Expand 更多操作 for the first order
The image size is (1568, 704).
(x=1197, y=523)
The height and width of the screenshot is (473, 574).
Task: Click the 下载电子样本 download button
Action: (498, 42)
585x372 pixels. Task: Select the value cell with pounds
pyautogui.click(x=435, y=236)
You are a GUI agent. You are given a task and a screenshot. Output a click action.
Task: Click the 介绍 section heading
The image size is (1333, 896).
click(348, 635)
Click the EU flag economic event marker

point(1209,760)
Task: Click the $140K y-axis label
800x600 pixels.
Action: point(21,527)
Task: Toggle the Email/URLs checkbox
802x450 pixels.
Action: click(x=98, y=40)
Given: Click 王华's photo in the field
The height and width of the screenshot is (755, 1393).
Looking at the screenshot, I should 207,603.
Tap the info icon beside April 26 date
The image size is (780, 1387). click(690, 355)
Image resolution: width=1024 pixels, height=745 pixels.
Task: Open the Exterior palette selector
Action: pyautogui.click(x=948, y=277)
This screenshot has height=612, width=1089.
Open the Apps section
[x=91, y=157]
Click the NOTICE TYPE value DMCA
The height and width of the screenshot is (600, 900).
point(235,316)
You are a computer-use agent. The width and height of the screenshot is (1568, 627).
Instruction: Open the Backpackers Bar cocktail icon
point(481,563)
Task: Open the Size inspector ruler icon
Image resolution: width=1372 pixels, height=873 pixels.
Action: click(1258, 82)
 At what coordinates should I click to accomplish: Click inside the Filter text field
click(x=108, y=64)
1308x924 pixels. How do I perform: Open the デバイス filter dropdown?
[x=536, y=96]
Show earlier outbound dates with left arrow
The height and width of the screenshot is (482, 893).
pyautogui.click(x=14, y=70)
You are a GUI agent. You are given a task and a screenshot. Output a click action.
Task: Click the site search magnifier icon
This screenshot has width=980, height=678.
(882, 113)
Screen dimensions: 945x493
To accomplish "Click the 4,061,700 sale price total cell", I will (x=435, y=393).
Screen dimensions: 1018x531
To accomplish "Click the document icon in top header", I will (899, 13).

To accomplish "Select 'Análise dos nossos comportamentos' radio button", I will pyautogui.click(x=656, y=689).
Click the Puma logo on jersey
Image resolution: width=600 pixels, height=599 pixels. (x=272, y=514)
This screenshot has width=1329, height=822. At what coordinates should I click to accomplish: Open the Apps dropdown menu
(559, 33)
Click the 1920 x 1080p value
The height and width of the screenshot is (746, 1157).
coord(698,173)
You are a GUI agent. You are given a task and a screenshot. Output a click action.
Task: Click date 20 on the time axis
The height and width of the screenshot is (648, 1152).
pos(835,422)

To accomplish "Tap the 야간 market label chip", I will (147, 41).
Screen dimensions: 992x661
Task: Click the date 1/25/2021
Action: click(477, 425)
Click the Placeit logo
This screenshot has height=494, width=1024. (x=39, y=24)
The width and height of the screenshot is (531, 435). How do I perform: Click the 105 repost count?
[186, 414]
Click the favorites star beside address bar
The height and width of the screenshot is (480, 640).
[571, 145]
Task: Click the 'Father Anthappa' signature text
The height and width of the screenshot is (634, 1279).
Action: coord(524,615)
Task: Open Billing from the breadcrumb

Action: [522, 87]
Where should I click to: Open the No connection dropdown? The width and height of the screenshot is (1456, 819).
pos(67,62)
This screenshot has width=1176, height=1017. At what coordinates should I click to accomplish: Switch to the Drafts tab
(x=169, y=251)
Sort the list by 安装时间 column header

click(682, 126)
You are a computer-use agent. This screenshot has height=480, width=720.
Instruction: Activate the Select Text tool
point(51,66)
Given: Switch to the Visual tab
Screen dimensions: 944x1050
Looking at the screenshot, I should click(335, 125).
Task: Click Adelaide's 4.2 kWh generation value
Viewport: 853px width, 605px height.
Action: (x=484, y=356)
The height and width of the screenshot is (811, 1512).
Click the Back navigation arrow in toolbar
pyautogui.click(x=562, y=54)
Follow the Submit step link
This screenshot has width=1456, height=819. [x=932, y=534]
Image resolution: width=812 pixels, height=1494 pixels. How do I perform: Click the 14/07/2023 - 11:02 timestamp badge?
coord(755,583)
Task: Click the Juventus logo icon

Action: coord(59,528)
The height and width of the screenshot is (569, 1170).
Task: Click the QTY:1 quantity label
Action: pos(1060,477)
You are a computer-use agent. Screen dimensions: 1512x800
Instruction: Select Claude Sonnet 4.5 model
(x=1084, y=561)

• _Work required_
Copy out the records unchanged, from the line containing "Task: Click the Juventus logo icon" through the end of the records.

• _Result for this task_
Task: Click the Juventus logo icon

Action: coord(59,528)
The height and width of the screenshot is (569, 1170).
Task: Click the QTY:1 quantity label
Action: pos(1060,477)
You are a computer-use agent. Screen dimensions: 1512x800
Instruction: Select Claude Sonnet 4.5 model
(x=1084, y=561)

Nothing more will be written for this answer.